The opposition forces abandoned the siege of Kassa and positioned their troops on a hill near the Tarca (Torysa River). Charles Robert of Hungary was forced to position his troops in flat agricultural land under that hill. Although the numbers are uncertain, the king's army consisted of his own men, an Italian unit of Knights Hospitaller, and a 1,000-men strong infantry unit of Zipser Saxons. Because of contradicting versions in contemporary chronicles, it is not clear to what extent the Aba family was helped by Máté Csák's forces.

The battle commenced when the rebels made a surprise attack during or just after the Mass in the king's camp. A bloody mêlée followed, causing heavy casualties among knights on both sides. At one point, even the king's battle standard was lost and Charles himself had to fight under the standard of the Knights Hospitaller. In the crucial moment of the battle, a reinforcement from Kassa came and saved the king's cause. The rebel army, after it lost its commanders in the battle, was routed.

==Aftermath==
Some of the key leaders of the Aba (family) perished in the battle and part of their domain was divided between the King and his loyal followers. The loss of the key ally was also an important blow to Máté Csák.
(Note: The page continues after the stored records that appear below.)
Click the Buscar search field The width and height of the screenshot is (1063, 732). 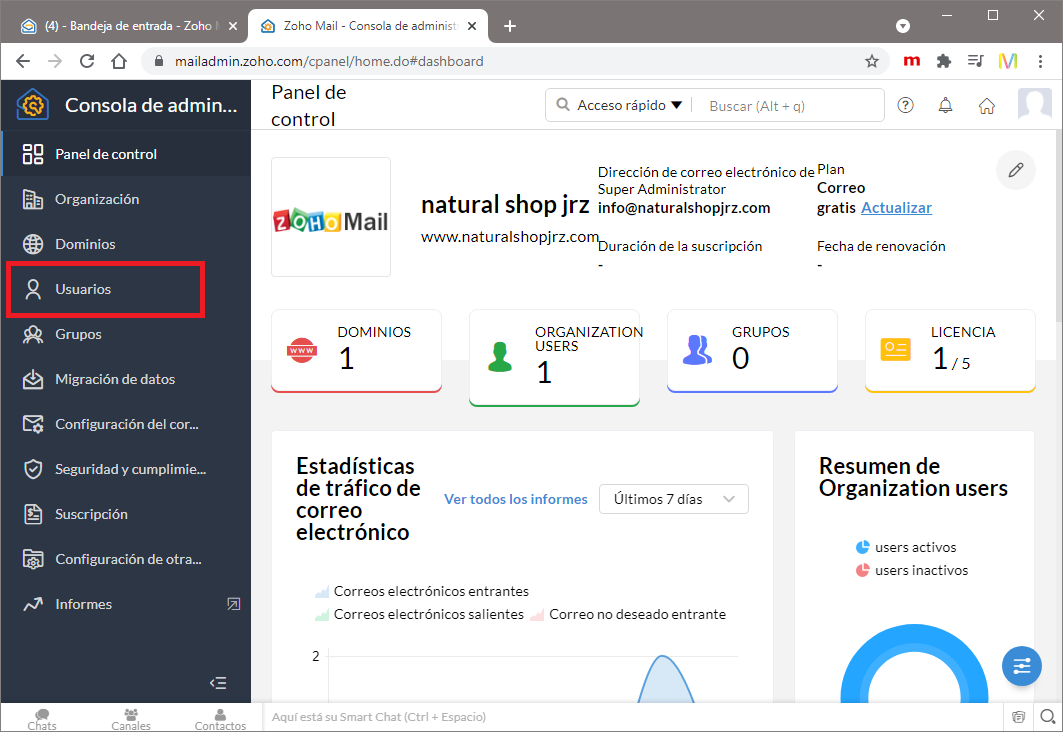pos(790,105)
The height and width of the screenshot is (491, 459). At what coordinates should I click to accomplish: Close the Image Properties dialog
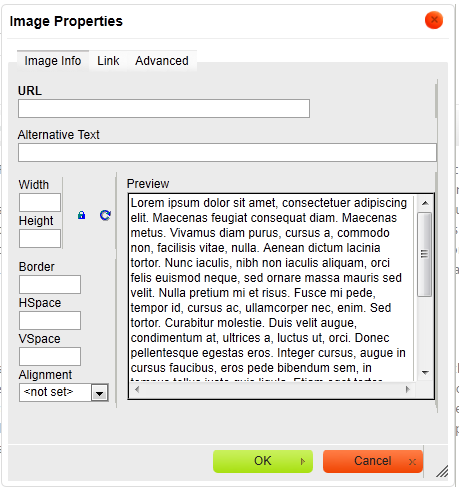click(434, 20)
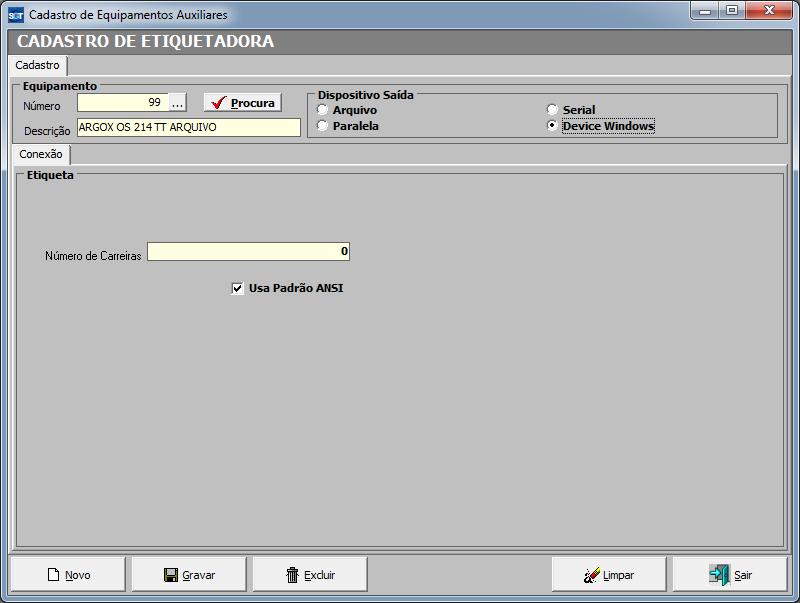Open the Conexão tab

41,155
Although he managed to control much of his territories until his death in 1321, his power started to decline just after the battle and he could never again launch any major offensive against the king.
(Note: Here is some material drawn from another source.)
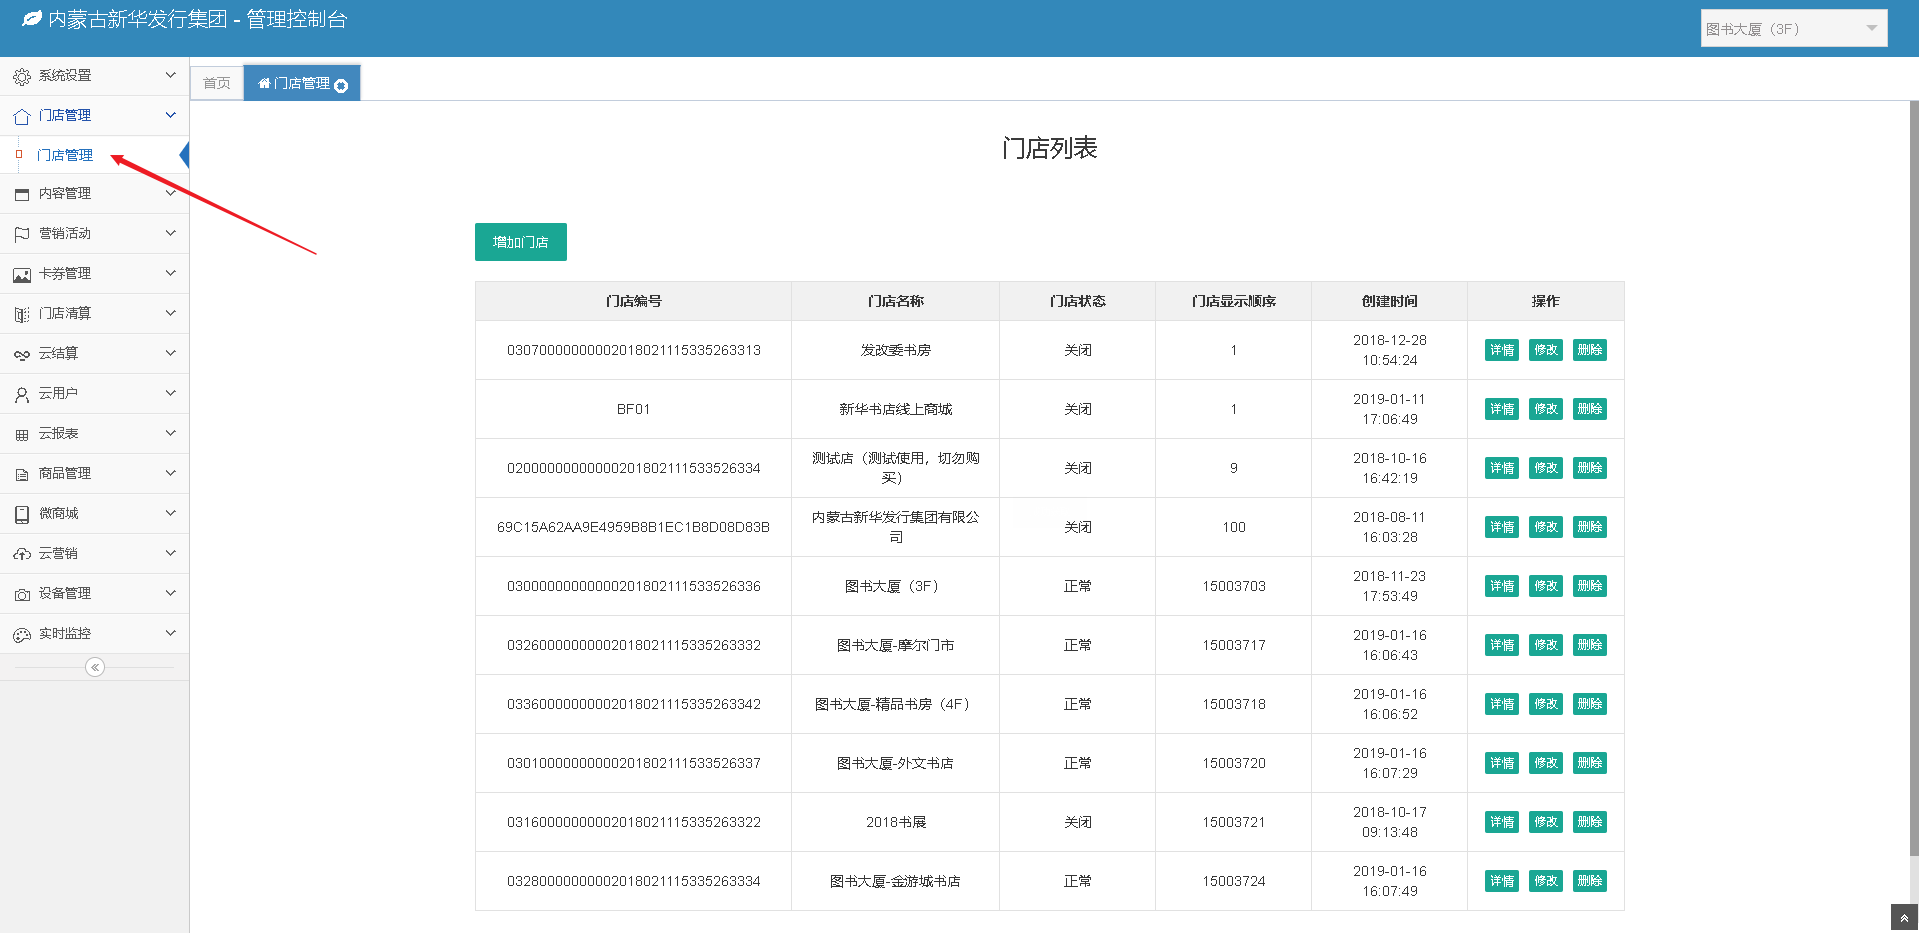
Task: Select the 门店管理 submenu item
Action: [65, 155]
The immediate consequence was that Charles Robert of Hungary gained control over the northeastern part of the country. But the long-term consequences of the victory were even more important. The battle drastically reduced magnates' opposition against him. The King extended his power base and prestige. The position of Charles Robert as King of Hungary was now secured militarily and resistance against his rule came to its end. However, the Angevin rule over Hungary lasted only 74 years and the Abas continued to play an important role in Hungary even during the Angevin administration.